┌──

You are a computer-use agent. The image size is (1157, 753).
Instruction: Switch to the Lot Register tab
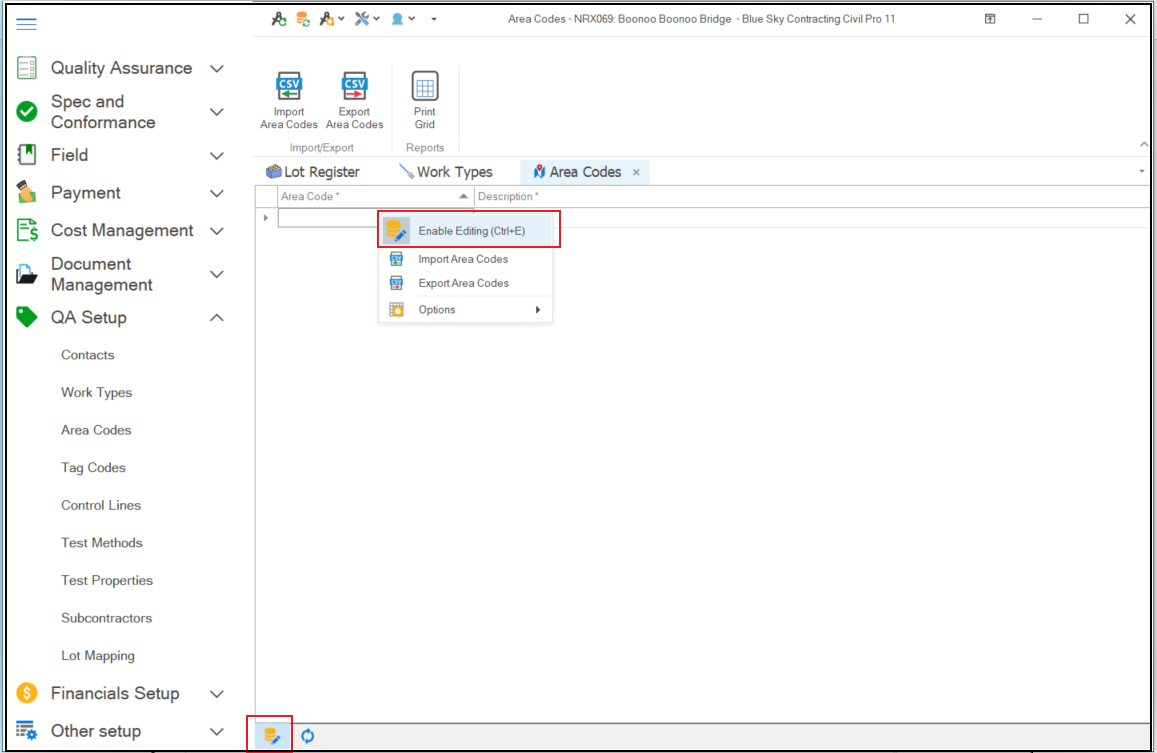322,171
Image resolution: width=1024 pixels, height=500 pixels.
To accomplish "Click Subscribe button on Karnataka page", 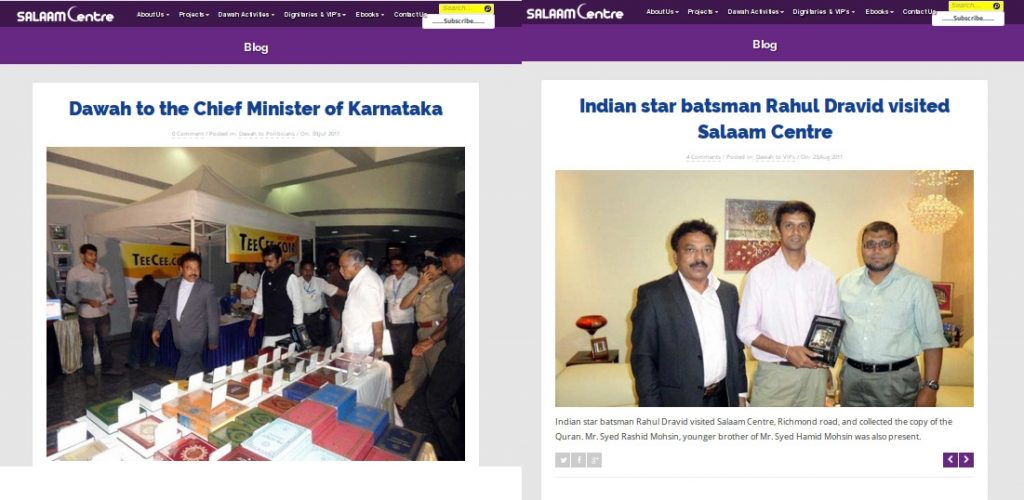I will [458, 22].
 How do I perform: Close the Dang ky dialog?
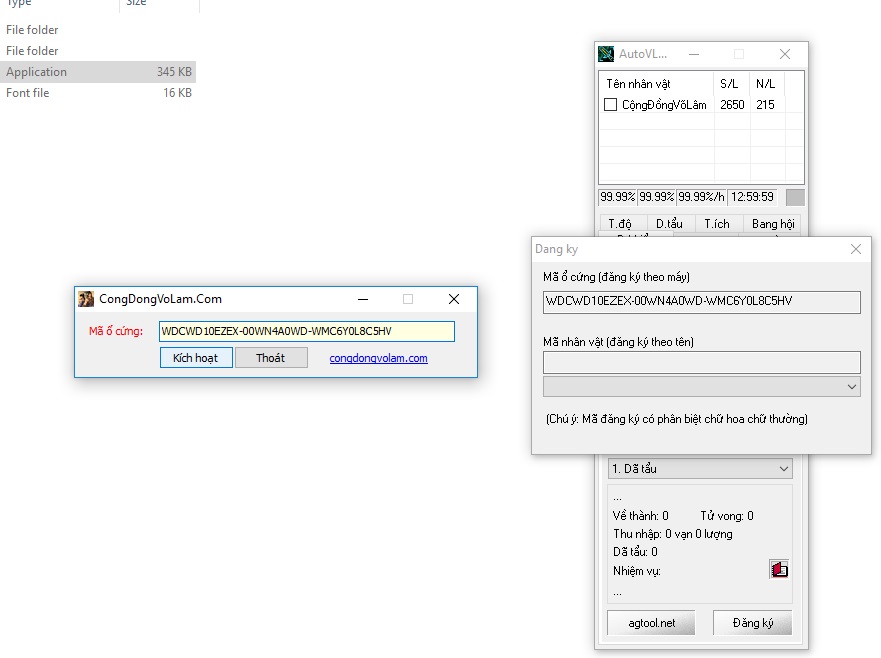[x=856, y=249]
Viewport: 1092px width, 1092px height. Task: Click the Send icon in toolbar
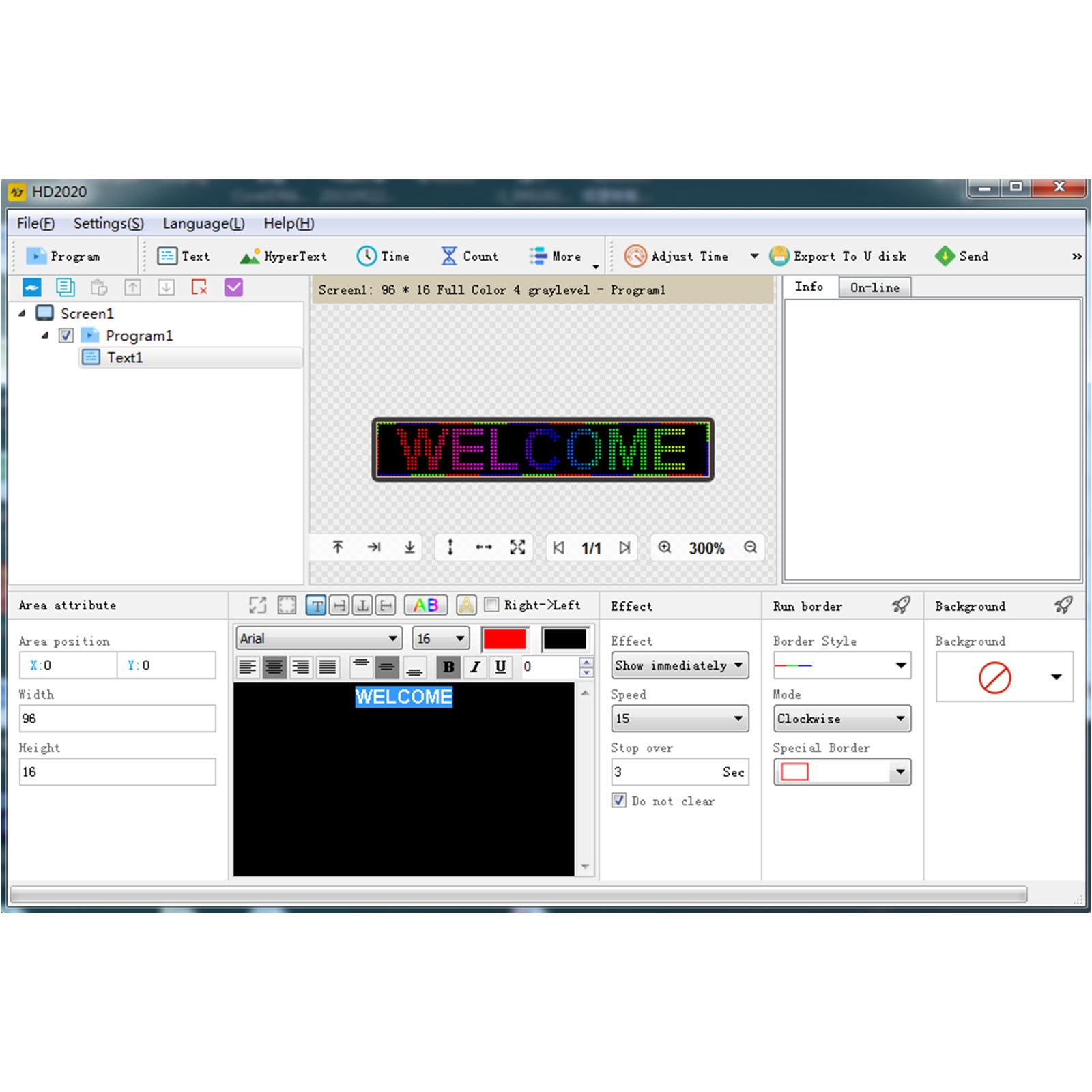945,256
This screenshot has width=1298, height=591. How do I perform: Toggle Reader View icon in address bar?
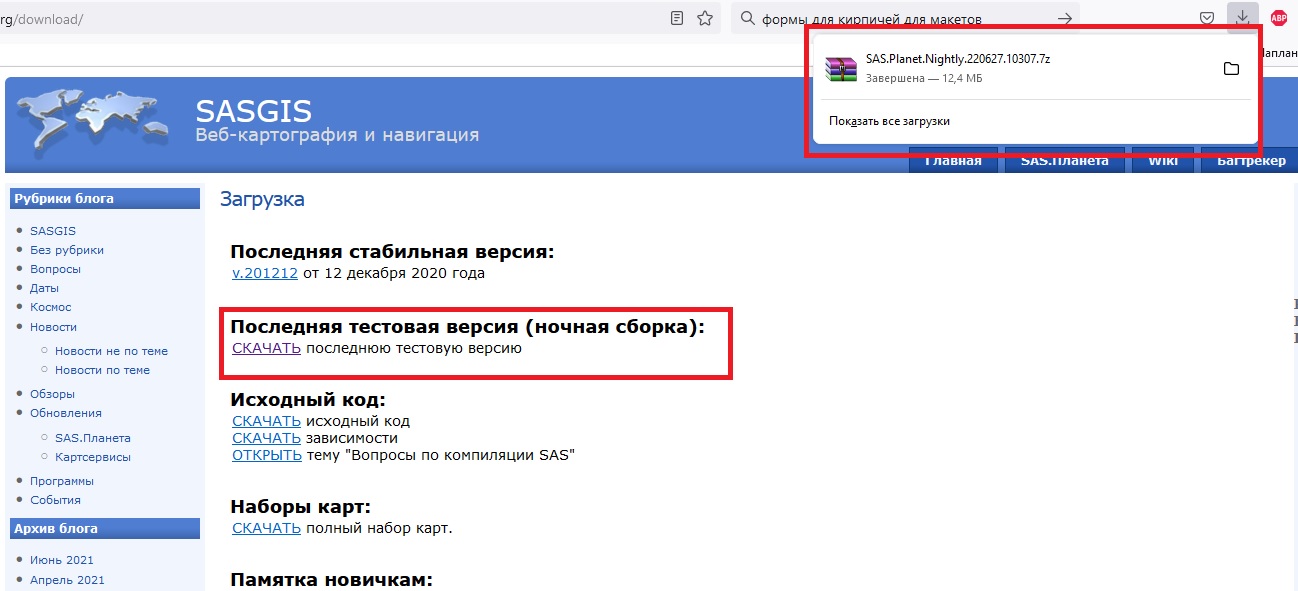coord(677,18)
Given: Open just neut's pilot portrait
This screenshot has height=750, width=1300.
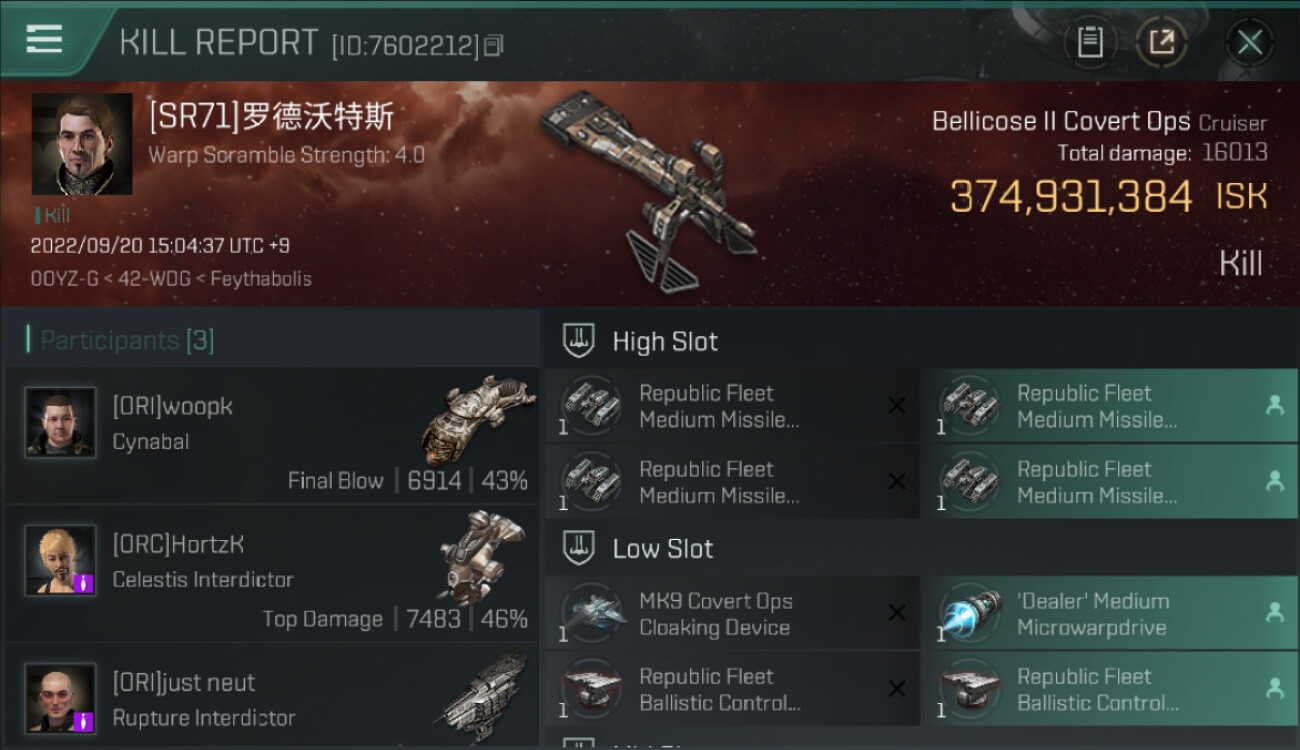Looking at the screenshot, I should tap(61, 698).
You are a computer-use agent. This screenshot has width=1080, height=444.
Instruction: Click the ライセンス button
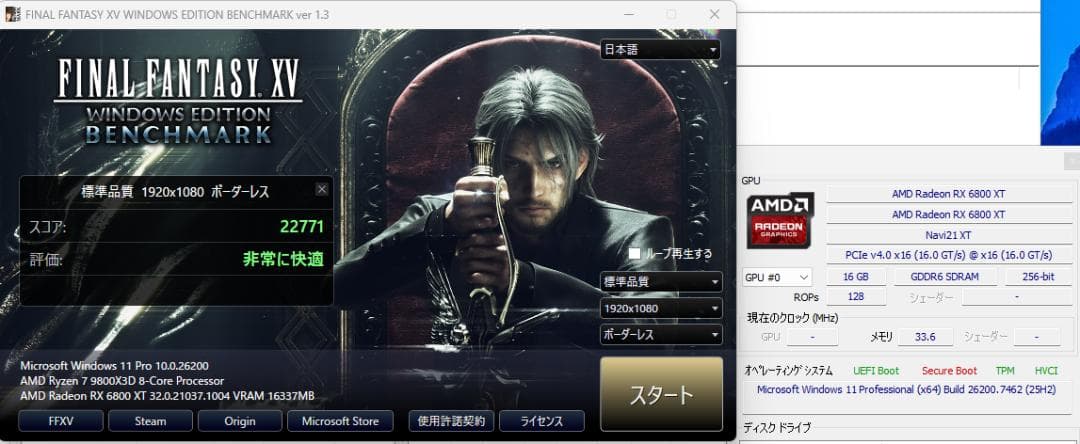click(x=541, y=421)
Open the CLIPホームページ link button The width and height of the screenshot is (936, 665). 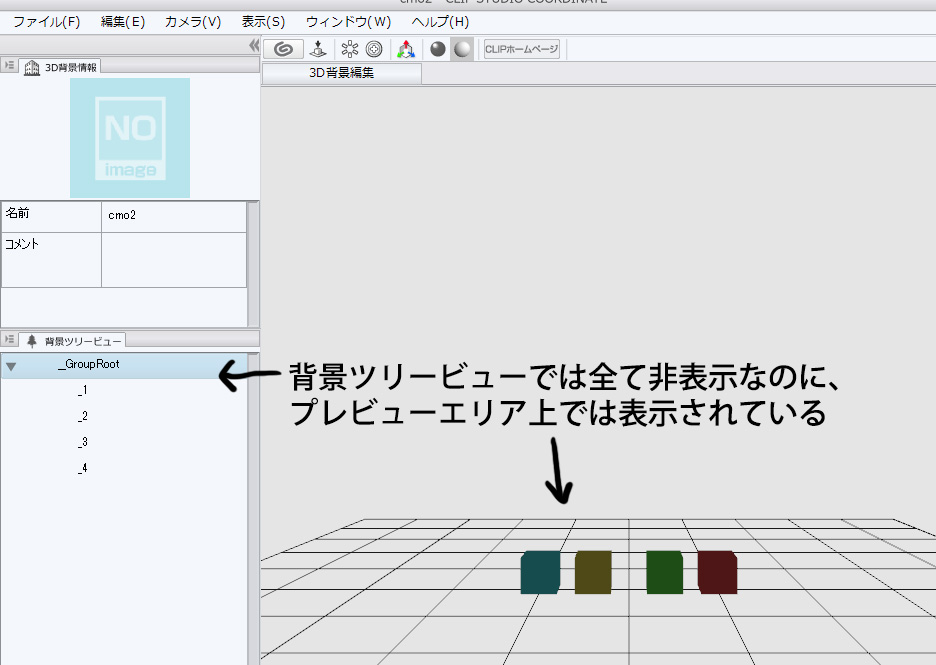tap(521, 49)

└──

TASK TO COMPLETE ▸ Search the data above for "computer" and copy every line where it turns up.

RESPONSE TO THIS TASK ▸
You are a computer-use agent. The image size is (1157, 753).
You are a computer-use agent. This screenshot has width=1080, height=444.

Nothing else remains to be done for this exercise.